__Problem description__. From the first entry to the last, repeat them all exactly.

Saved entries
####

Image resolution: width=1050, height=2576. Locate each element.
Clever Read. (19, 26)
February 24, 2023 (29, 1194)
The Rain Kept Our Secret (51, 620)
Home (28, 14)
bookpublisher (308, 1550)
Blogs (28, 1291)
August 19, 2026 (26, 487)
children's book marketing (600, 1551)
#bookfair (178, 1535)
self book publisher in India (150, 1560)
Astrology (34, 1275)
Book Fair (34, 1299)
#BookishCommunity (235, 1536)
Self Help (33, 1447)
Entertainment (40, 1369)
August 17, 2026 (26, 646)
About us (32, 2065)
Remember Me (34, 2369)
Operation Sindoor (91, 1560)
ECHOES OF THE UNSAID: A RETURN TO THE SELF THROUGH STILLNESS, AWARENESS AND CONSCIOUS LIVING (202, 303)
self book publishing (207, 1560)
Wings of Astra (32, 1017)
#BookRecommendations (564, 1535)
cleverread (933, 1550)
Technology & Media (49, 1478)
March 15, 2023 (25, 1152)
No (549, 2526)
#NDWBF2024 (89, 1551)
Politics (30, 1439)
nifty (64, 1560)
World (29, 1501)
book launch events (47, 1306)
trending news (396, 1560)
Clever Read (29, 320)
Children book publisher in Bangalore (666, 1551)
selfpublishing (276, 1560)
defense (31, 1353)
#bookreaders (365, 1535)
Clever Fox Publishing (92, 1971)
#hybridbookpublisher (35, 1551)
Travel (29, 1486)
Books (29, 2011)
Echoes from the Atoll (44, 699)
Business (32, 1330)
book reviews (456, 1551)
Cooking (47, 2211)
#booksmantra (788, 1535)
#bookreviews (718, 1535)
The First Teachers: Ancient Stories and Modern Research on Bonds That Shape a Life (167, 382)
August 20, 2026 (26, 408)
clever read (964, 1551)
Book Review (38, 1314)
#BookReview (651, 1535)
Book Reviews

####

__Solved problem__.
Image resolution: width=1050, height=2576. Locate each element.
Clever Read. (19, 26)
February 24, 2023 (29, 1194)
The Rain Kept Our Secret (51, 620)
Home (28, 14)
bookpublisher (308, 1550)
Blogs (28, 1291)
August 19, 2026 (26, 487)
children's book marketing (600, 1551)
#bookfair (178, 1535)
self book publisher in India (150, 1560)
Astrology (34, 1275)
Book Fair (34, 1299)
#BookishCommunity (235, 1536)
Self Help (33, 1447)
Entertainment (40, 1369)
August 17, 2026 (26, 646)
About us (32, 2065)
Remember Me (34, 2369)
Operation Sindoor (91, 1560)
ECHOES OF THE UNSAID: A RETURN TO THE SELF THROUGH STILLNESS, AWARENESS AND CONSCIOUS LIVING (202, 303)
self book publishing (207, 1560)
Wings of Astra (32, 1017)
#BookRecommendations (564, 1535)
cleverread (933, 1550)
Technology & Media (49, 1478)
March 15, 2023 (25, 1152)
No (549, 2526)
#NDWBF2024 (89, 1551)
Politics (30, 1439)
nifty (64, 1560)
World (29, 1501)
book launch events (47, 1306)
trending news (396, 1560)
Clever Read (29, 320)
Children book publisher in Bangalore (666, 1551)
selfpublishing (276, 1560)
defense (31, 1353)
#bookreaders (365, 1535)
Clever Fox Publishing (92, 1971)
#hybridbookpublisher (35, 1551)
Travel (29, 1486)
Books (29, 2011)
Echoes from the Atoll (44, 699)
Business (32, 1330)
book reviews (456, 1551)
Cooking (47, 2211)
#booksmantra (788, 1535)
#bookreviews (718, 1535)
The First Teachers: Ancient Stories and Modern Research on Bonds That Shape a Life (167, 382)
August 20, 2026 (26, 408)
clever read (964, 1551)
Book Review (38, 1314)
#BookReview (651, 1535)
Book Reviews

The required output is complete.